## Source
BEGIN
# Do I need to pre-twist wires before wire-nutting?



## ponyboy (Nov 18, 2012)

Some brands of wire nuts specifically say not to pre twist. But the short answer is no it is not required. 


Sent from my iPhone using Tapatalk


----------



## chicken steve (Mar 22, 2011)

Here we go again......~CS~:laughing:


----------



## Voltron (Sep 14, 2012)

Here we go! :whistling2:

If it's two or three solid 14's in a tan I'll twist with the wire nut.


----------



## Voltron (Sep 14, 2012)

chicken steve said:


> Here we go again......~CS~:laughing:


I took too long on the edit page :laughing:


----------



## btharmy (Jan 17, 2009)

You will get better as you gain experience. Then, twisting wires becomes second nature. Like you said, you're new at this. Just follow his lead and you can do it how you want when you are running the job.


----------



## drsparky (Nov 13, 2008)

When I'm splicing 500 mcm with wire nuts I never pretwist. 750 and up I always do.:jester:


----------



## Rollie73 (Sep 19, 2010)

drsparky said:


> When I'm splicing 500 mcm with wire nuts I never pretwist. 750 and up I always do.:jester:


I have a hard time trying to twist those wire nuts. They seem as big as a truck.


----------



## Joefixit2 (Nov 16, 2007)
END
## Material
BEGIN
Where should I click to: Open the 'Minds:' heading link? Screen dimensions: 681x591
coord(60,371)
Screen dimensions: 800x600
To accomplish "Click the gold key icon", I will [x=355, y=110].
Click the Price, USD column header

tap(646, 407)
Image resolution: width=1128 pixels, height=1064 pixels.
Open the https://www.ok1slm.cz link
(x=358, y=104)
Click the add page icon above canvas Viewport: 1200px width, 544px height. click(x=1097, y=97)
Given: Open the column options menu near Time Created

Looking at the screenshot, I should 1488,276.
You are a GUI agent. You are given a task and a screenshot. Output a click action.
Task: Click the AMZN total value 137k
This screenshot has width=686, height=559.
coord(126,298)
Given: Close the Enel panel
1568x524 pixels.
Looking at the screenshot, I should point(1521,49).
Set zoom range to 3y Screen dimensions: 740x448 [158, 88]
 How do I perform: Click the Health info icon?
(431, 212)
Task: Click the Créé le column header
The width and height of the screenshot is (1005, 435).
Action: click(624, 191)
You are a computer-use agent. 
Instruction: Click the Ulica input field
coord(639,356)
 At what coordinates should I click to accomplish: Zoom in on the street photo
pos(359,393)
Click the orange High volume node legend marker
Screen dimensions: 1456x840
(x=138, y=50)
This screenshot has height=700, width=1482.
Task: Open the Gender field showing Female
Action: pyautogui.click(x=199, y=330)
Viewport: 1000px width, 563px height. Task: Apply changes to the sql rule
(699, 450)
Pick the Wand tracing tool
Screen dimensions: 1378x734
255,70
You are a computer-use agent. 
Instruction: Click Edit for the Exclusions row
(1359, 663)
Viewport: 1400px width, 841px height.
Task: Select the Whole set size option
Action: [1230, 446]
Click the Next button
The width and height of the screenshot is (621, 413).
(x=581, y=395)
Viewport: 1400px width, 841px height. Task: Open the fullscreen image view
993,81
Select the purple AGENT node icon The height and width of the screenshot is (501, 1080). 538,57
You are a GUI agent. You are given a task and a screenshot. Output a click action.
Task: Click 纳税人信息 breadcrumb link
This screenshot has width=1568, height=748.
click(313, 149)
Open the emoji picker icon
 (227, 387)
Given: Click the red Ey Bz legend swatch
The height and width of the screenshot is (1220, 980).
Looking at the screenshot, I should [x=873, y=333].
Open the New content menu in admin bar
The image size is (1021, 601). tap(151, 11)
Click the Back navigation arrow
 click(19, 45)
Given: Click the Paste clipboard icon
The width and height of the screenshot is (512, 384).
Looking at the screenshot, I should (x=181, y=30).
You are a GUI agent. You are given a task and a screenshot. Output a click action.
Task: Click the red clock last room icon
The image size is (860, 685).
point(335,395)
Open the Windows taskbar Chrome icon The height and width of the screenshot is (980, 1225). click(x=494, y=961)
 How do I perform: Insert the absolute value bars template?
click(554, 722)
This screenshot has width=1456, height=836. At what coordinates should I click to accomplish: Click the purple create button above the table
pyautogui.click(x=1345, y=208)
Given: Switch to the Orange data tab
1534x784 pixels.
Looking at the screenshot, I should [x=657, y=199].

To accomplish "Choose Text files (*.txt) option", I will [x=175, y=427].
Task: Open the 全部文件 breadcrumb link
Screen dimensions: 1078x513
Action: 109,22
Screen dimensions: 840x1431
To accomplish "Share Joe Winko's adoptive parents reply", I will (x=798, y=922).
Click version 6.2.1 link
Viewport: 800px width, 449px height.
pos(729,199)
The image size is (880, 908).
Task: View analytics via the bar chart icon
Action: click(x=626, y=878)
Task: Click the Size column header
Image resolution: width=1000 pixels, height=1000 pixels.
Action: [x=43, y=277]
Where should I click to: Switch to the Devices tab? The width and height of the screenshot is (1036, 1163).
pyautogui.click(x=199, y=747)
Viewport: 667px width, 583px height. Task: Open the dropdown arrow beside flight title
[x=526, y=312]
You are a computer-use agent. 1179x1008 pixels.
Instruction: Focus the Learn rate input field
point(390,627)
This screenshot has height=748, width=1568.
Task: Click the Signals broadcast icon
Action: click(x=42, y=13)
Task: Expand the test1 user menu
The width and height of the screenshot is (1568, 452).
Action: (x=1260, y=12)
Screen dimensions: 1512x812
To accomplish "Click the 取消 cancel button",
END
Answer these questions about the wire-nut thread.
1. According to ponyboy, what do some brands of wire nuts specifically say?
2. When does Voltron twist with the wire nut?
3. At what wire size does drsparky say he always pretwists?
The items have no role here.

## Full response
1. They say not to pre twist.
2. When it's two or three solid 14's in a tan.
3. 750 and up.